-- start of Excerpt to read --

Part of the Buddhist teachings that have been in the West for a very long time and taught in the Orient, of course, is that this world is like a dream and that this world is illusory. However, it seems like when everything is going well, job is going well, relationships are going well and you have everything that you want, somehow the fact that life is illusory is not very interesting. However, wait for a short time, the weather will change, and you will experience disappointment, and suffering comes like a rat scratching and chewing inside the wall. When it changes, you will not get something that you want, and a relationship will not go the way that you want it to, and then you are ripe to hear that life is just a dream; it is just an illusion. Actually neither one of these positions is very careful but very real to the ordinary mind. I personally do not think it is very nice to use Buddhist practice to beat yourself and others up regarding the nature of reality depending upon which way the wind is blowing!

For the skillful meditator, while preparation of various states of mind are being held energetically within the deeper mind, certain ways that you act and react to stimuli must be dried up in order for the correct combination to arise. You know, there are certain kinds of cogitations that move from your outer awareness mind into an energetic kind of thinking that is thinking, but not thinking. This happens in your subtle minds, which are connected and stimulated by the thinking that you have been doing on the outside to a certain degree. These energetic states of mind, as they pass from your care, go into another form interior, and become another kind of thinking, only this time they are not held in the method of words or mental pictures. They are held energetically and the preparation at those levels must go on carefully in order for the actual state of mind to arrive.

-- end of Excerpt to read --

§ **Exercise requirements**
**1)** Answer these questions from the Buddhist passage:
(a) To what does the passage compare the way suffering comes?
(b) In what does the passage say energetic thinking happens?
(c) When these states of mind pass into another form interior, in what ways are they no longer held?
**2)** Reproduce word for word the part of the Buddhist passage that opens with the words containing "For the skillful" and closes with "mind to arrive.".
**3)** Name every thing that the Buddhist passage describes as "going well."

-- start of Supplied information --

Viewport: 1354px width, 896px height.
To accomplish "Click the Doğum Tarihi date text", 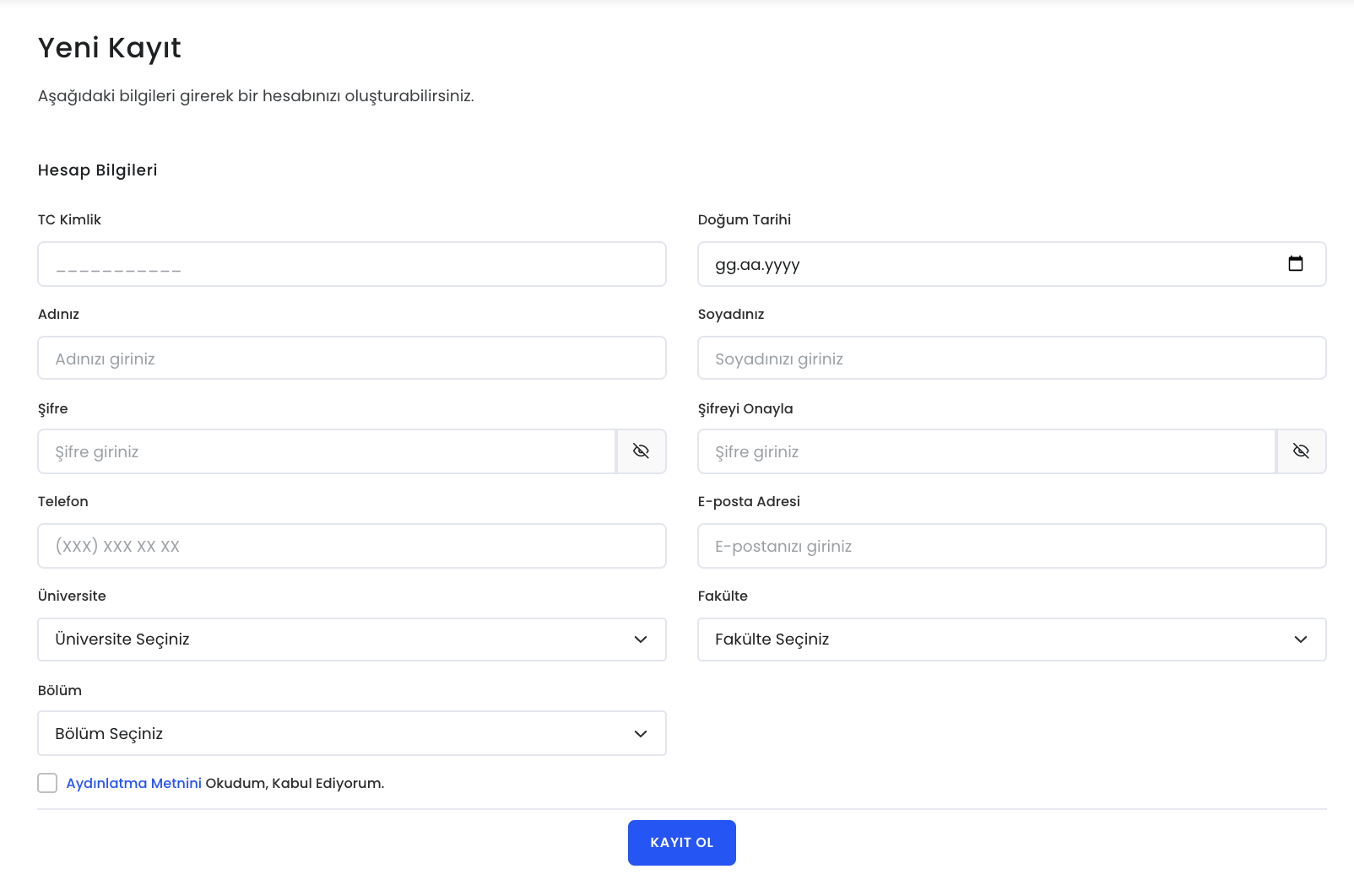I will (757, 265).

-- end of Supplied information --

§ **Set of answers**
**1)**
(a) A rat scratching and chewing inside the wall.
(b) In your subtle minds.
(c) In the method of words or mental pictures.

**2)**
For the skillful meditator, while preparation of various states of mind are being held energetically within the deeper mind, certain ways that you act and react to stimuli must be dried up in order for the correct combination to arise. You know, there are certain kinds of cogitations that move from your outer awareness mind into an energetic kind of thinking that is thinking, but not thinking. This happens in your subtle minds, which are connected and stimulated by the thinking that you have been doing on the outside to a certain degree. These energetic states of mind, as they pass from your care, go into another form interior, and become another kind of thinking, only this time they are not held in the method of words or mental pictures. They are held energetically and the preparation at those levels must go on carefully in order for the actual state of mind to arrive.

**3)** Everything, job, relationships